Maulid Nabi Muhammad SAW sering kita rayakan, namun sebagain dari kita kurang bisa merasakan
hikmah maulid nabi tersebut. Entah apa karena kita sibuk dengan kepentingan dunia kita, pekerjaan kita atau karena kita kurang mencintai nabi muhammad SAW yang menjadi panutan umat muslim. Jurug.blogspot.com mencoba untuk mengajak pembaca sekalian mencari tahu
hikmah maulid nabi. Disetiap kita mengingat sosok Nabi Besar Muhammad SAW terutama di saat peringatan Maulid setiap tahun dimana sering deceritakan ulang tentang latar belakang beliau serta perjalanan hidup juga kesehariannya. Disaat itu pula kita menjadi semakin rindu dengan sosok beliau, apalagi ditengah kedangkalan akhlak serta budi pekerti yang merosot saat ini, kita sangat merindukan sosok pemimpin sebagaimana sosok bijaksana dari Nabi Muhammad.
Salah satu sikap mulia yang lekat dengan pribadi Nabi Muhammad adalah kejujuran dan tanggung jawab. Berkat dua hal itulah, Muhammad diganjar dengan julukan Al Amin oleh masyarakat setempat, baik pengikutnya maupun yang memusuhinya. Selain bakat kepemimpinan yang menonjol, sejak belia Nabi sudah terlibat gerakan moral Hilful Fudul atau sumpah keutamaan. Itulah gerakan demi membela keadilan dan kebenaran kepada siapa pun.
Jujur, berani menanggung risiko, dan bertanggung jawab itulah warisan mulia kepemimpinan Nabi yang mestinya ditauladani para pemimpin dan elite kita. Faktanya, amat susah menemukan elite kiita bersikap dan berperilaku mencontoh Nabi. Menemukan kejujuran saja misalnya, sudah sesulit mencari jarum dalam tumpukan jerami. Padahal, kejujuran saja belum cukup untuk menjadi modal bagi pemimpin.

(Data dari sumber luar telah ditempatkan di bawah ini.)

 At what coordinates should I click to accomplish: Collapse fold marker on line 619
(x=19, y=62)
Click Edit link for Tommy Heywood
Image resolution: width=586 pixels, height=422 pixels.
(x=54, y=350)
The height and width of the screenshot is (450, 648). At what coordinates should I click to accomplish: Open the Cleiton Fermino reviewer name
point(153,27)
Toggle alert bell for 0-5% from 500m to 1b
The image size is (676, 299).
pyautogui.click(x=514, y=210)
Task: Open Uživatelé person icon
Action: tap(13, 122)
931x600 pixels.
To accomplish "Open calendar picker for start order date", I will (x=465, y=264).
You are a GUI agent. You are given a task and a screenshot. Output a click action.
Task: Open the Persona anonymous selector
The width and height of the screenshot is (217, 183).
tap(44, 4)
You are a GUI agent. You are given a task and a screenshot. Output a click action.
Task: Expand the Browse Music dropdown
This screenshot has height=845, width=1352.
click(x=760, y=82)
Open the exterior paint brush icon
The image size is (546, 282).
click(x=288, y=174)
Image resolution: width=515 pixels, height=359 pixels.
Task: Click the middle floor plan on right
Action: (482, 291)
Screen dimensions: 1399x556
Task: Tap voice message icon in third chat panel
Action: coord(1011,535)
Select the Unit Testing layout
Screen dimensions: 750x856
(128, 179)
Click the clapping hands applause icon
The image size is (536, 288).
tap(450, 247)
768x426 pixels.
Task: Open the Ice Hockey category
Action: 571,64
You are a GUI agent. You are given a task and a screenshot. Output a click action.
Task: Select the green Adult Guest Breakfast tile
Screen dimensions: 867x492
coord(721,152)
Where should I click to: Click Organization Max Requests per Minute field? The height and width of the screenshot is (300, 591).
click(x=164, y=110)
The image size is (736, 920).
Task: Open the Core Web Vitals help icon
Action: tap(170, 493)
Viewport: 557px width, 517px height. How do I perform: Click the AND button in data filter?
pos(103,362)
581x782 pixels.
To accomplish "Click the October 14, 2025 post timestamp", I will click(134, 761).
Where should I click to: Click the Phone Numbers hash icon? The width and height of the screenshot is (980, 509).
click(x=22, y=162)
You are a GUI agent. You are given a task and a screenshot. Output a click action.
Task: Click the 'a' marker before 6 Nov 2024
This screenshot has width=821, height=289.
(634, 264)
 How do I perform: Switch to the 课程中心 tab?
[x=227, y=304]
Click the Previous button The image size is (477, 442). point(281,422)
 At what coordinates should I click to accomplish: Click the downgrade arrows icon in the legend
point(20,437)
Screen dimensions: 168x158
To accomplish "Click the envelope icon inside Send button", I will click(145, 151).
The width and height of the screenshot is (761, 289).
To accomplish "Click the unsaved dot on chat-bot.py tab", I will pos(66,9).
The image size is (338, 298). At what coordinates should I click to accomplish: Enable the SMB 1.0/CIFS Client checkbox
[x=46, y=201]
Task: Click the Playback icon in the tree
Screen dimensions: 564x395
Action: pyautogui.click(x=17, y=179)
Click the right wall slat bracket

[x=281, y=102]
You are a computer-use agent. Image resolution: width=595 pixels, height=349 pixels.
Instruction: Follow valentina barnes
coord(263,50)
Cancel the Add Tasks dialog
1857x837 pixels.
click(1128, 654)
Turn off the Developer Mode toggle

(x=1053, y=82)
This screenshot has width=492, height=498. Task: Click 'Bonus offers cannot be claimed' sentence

Fakta sulitnya menemukan kejujuran itu berbanding terbalik dengan anjuran meneladani sikap dan perbuatan Nabi. Di mimbar-mimbar maupun dalam teks-teks tulisan, hampir saban waktu kita mendengar para pemimpin dan penganjur mengajak kita mencontoh sikap dan perilaku Muhammad.
Akan tetapi yang kita jumpai hari-hari ini justru kian lekatnya hipokrisi atas fakta yang sudah telanjang. Soal pro dan kontra penyebutan nama dalam pandangan akhir Pansus Angket Bank Century, misalnya, menunjukkan bahwa kejujuran masih terus dikalahkan oleh kepentingan sempit yang bersifat jangka pendek.
Mengapa sekadar menyebut nama yang dalam pokok perkara sudah terang-benderang dinyatakan bermasalah mesti diperdebatkan? Bukankah kalau ada kesalahan mesti ada nama yang bertanggung jawab? Menjadi pemimpin yang menempatkan Nabi Muhammad sebagai teladan mestinya berani mengambil risiko dan bertanggung jawab. Bukan sebaliknya, buang badan dan melemparkan tanggung jawab itu kepada anak buah. Bukan pula pemimpin yang gemar menyebut orang lain telah memfitnah, padahal yang hendak disuarakan oleh orang itu adalah kebenaran.
Maulid Nabi bukan sekadar peringatan untuk seruan. Maulid Nabi juga merupakan momentum untuk merenung dan mulai berbuat sesuai apa yang diajarkan dan diperbuat oleh Nabi. Untuk para pemimpin di negeri ini, Maulid Nabi mestinya menggerakkan mereka untuk jujur, berani mengambil risiko, dan bertanggung jawab.